Besonders hervorzuheben ist die Tatsache, dass Pisa lediglich die Lese-, mathematische- und naturwissenschaftliche Kompetenzen einer Stichprobe 15-jähriger SuS erhebt und auf Basis dieser Information auf die Leistungsfähigkeit des gesamten Schulsystems schließt. Folglich verschiebt sich die Betrachtung des einzelnen Schülers hin zu einer ganzen Organisation (Hopmann, Brinek & Retzl 2007, S. 71/ Sjoberg 2004, S. 53f.). Bereiche aus der Geistes-, Sprach-, Literatur-, Politik- und Wirtschaftswissenschaft werden komplett außen vorgelassen, obwohl diese Bereiche in den Curricula verankert sind. Des Weiteren wird kritisiert, dass es bisher keinen Evidenz-basierten Zusammenhang zwischen den untersuchten Basiskompetenzen in den PISA-Studien und dem hypothetischen Erfolg in beruflicher und privater Lebensführung gibt (Fuchs 2003, S. 171). In diesem Kontext bemängelt Zedler (2000, S. 33), dass ungeklärt ist, wie Kompetenzen optimal erzeugt werden und was sie nutzen. Des Weiteren wird nicht beantwortet, ob SuS, die im Ländervergleich besser bei den internationalen Vergleichsstudien abschneiden, auch im späteren beruflichen und privaten Leben erfolgreicher sind.

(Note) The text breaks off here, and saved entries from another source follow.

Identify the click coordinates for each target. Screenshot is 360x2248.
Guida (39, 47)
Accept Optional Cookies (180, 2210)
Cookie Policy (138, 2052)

Der Bildungsbegriff der OECD, die Herkunft der Lesertexte sowie die Testaufgaben stammen aus dem angelsächsischen Raum. Infolgedessen sind Probanden aus englischsprachigen Räumen vertrauter mit der Aufgabenstellung im Vergleich zu SuS aus nicht-englischsprachigen Staaten. Selbst nach Übersetzung der Aufgaben, in andere Sprachen, werden Personennamen sowie Ortsangaben nicht angepasst. Dahingehend darf nicht außer Acht gelassen werden, dass in bestimmten Staaten standardisierte Test verstärkt zum Einsatz kommen, wie zum Beispiel in den USA oder Kanada. Infolgedessen weisen diese SuS eine höhere test-wiseness auf (Wuttke 2007, S. 96f.). Test-wiseness bezeichnet „die Fähigkeit, gewisse Strategien zu nutzen, um unabhängig von dem thematischen Wissen aber durch „ungewollte“ Hinweise (seitens der Testkonstruktion) in den Aufgaben möglichst viele Testaufgaben richtig zu beantworten“ (Gun-Brit & Köller 2018, S. 65). Die in den PISA Aufgaben zu lesenden Texte sind in der englischen Originalfassung wesentlicher kürzer als in der Übersetzung mancher Sprachen, was wiederum ungleiche Voraussetzungen für die Probanden in den anderen Ländern schafft. Übrigens ist in einigen Staaten der Ausschluss von behinderten SuS sowie von Sonder- und Förderschulen gängig. Daraus ergibt sich einer Überschätzung oder eine zu positive Bewertung der Schülerleistungen in diesen Ländern, da vermutlich leistungsschwächere SuS von vorneherein aus dem Testzyklus ausgeschlossen werden (Wuttke 2007, S. 96f.).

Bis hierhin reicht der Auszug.